Abstract

[Purpose] We compared ankle temporal motor coordination between stroke, spinal disease and healthy elderly groups, and investigated the relationship between motor impairments and gait speed. [Subjects] Twenty-four patients with stroke, 19 post-operative spinal disease patients and 17 healthy elderly subjects participated. [Methods] Ankle temporal motor coordination of the three groups was assessed using the simple reaction time, the foot-tapping test, and a rhythm task. Rhythm error and rhythm variation were analyzed using the results of the rhythm task. Isometric muscle strength, spasticity, muscle stiffness, somatosensory and 10-m gait speed of the stroke and spinal disease subjects were also measured. [Results] Only the stroke group showed significant reductions in temporal accuracy and consistency in the rhythm task. Simple reaction time and the rhythm task were significantly poorer in the stroke group, whereas the foot-tapping test was not.
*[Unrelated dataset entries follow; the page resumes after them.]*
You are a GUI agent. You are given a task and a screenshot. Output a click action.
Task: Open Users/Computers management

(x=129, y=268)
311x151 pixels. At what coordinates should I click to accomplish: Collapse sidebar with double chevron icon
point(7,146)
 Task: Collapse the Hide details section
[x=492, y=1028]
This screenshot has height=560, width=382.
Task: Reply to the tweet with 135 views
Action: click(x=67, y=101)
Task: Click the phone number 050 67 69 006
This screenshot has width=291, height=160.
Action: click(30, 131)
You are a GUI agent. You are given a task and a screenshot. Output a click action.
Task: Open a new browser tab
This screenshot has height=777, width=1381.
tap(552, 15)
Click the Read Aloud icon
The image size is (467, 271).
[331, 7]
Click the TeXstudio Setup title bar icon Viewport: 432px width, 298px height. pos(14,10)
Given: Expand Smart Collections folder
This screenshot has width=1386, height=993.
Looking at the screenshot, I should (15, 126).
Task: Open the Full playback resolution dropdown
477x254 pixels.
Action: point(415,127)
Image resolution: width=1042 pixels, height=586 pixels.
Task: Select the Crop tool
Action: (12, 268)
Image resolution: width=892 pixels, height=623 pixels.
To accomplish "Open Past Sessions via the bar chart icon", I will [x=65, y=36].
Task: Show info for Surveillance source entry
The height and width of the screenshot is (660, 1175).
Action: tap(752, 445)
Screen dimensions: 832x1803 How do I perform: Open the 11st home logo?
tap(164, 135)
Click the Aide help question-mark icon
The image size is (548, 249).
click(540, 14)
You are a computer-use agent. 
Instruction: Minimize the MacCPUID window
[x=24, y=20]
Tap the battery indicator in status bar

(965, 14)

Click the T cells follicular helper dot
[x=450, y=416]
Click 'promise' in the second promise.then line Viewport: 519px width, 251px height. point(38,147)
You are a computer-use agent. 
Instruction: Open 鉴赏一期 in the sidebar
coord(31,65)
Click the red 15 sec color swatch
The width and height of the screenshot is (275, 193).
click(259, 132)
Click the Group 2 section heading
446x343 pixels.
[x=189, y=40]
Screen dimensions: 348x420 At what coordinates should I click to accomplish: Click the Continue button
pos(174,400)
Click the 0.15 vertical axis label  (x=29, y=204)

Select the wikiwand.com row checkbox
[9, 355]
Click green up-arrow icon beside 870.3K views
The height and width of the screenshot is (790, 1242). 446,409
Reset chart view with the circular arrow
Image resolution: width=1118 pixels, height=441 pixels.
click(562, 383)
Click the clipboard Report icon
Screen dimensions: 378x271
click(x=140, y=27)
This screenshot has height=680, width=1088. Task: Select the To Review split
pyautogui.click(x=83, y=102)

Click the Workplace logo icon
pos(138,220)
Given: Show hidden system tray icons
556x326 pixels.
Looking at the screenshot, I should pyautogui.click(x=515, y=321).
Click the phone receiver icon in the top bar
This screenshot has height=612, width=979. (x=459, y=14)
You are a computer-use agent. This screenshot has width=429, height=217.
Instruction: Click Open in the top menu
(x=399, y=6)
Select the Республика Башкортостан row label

Stepwise multiple regression analysis indicated gait speed was explained by rhythm error and plantarflexor strength in the stroke group, and rhythm error and simple reaction time in the spinal disease group. [Conclusion] Poor performance in simple reaction time and the rhythm task in the stroke group suggest these tasks are controlled by the supraspinal central nervous system. Negative features, particularly motor coordination, are more associated with gait speed than positive features.